上京してひとり暮らしを始めてからもホームシックになったことはないんですが、それはきっと心のどこかで「世の中に最低でもふたりは味方がいるから、自分は大丈夫」みたいな安心感があったからなのかもしれません。「さみしい」という感情もよくわからないんですよ、友達に「さみしいって、どんな感じ?」って聞くほどで。自分なりにひもといていくと、絶対的な味方がいるから、さみしさを感じたことがないのかなって思います。
――お父さまはどんな方ですか?
母がすごくおしゃべりなので、比べると父は静かに感じます。放任というわけではないですが、家族がやりたいことはわりとなんでもやらせてくれるほうでした。
母の教育方針で、お芝居に連れて行ってもらったり、本もいつでも好きなものを買ってもらえたりしていて。さすがになんでもかんでもというわけではないんですよ。ゲーム機だとか、大物のおもちゃを買ってもらうのは誕生日やクリスマスのときだけとか、ルールはありました。でも、両親にはいろいろな経験をさせてもらったなと思います。

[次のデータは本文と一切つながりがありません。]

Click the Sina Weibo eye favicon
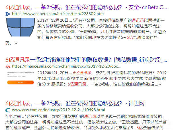The height and width of the screenshot is (132, 174). tap(8, 66)
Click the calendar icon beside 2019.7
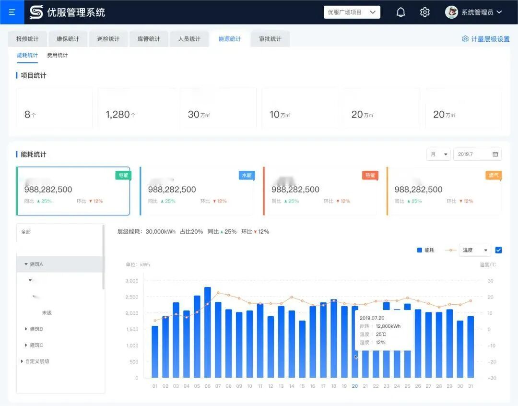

自分の親ながらいまだにすごいなと思っているのが、絵画を買ってくれたこと。小学校の低学年の頃、私、地元の画廊でどうしても欲しい絵に出会っちゃったんです。ヒロ・ヤマガタさんの作品だったんですけれど、駄々っ子みたいに、欲しくて絵の前で泣いて動かないということがあって。そうしたら、困った両親が会議をして、結果買ってくれたんです。
――ずいぶん思い切った判断です。
本当にそうですよね、高価なものだったと思いますし。それに、子どもになんでも手に入るって思わせるようなことをしちゃ教育的にはダメですよね(笑)。当時、私は絵を描くことがすごく好きだったので「これほどまでに欲しがるのなら、将来、何かにつながるかもしれない」っていう思いが両親にあったのかもしれません。これがきっかけでヒロさんに会うこともできたんですよ。ヒロさんが出るイベントでお花を渡す係をやらせてもらって。話したことも覚えています、「図工が好きなの?」「はいっ!」みたいな、ほほえましい感じなんですけれど(笑)。

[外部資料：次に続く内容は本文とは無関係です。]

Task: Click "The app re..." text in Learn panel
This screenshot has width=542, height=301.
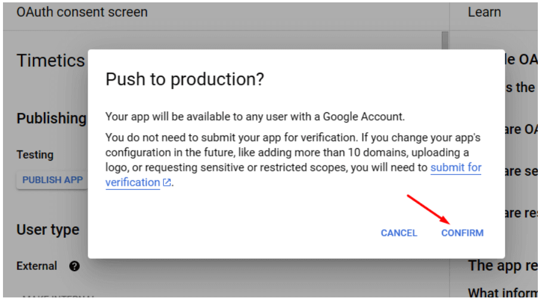Action: click(x=503, y=266)
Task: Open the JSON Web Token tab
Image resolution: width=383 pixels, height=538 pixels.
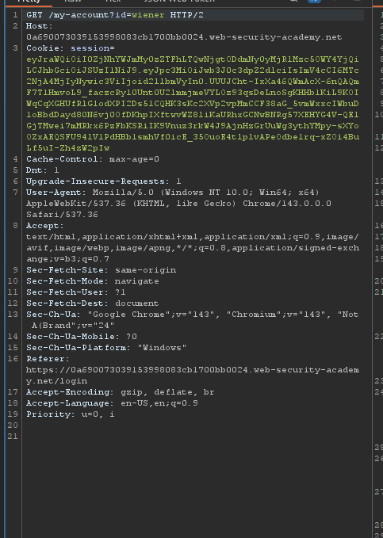Action: pyautogui.click(x=179, y=2)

ただ、このときに憧れていた人に会えたことや話せたことって、私のターニングポイントになっているんです。「自分はいろんな人に憧れたりしているけれど、いつかは私も憧れられるぐらいの人になりたい」って、ここから思うようになって。
――まさに、夢眠さんのその後につながる出来事ですね。
そのときはアイドルになろうなんて思っていなかったんですけどね。漫画家になりたいときもあったし、小学生の頃は、当時、CMプランナーだった佐藤雅彦さんが好きだったから「大きな広告代理店に入って、テレビコマーシャルを作る人になりたい」って思っていました。それからも「広告デザイナーがいいかな」とか、いろいろと目標は変わっていったんですが、絵を描くことやものづくりはずっと好きで、高校を卒業してから美術大学に進みました。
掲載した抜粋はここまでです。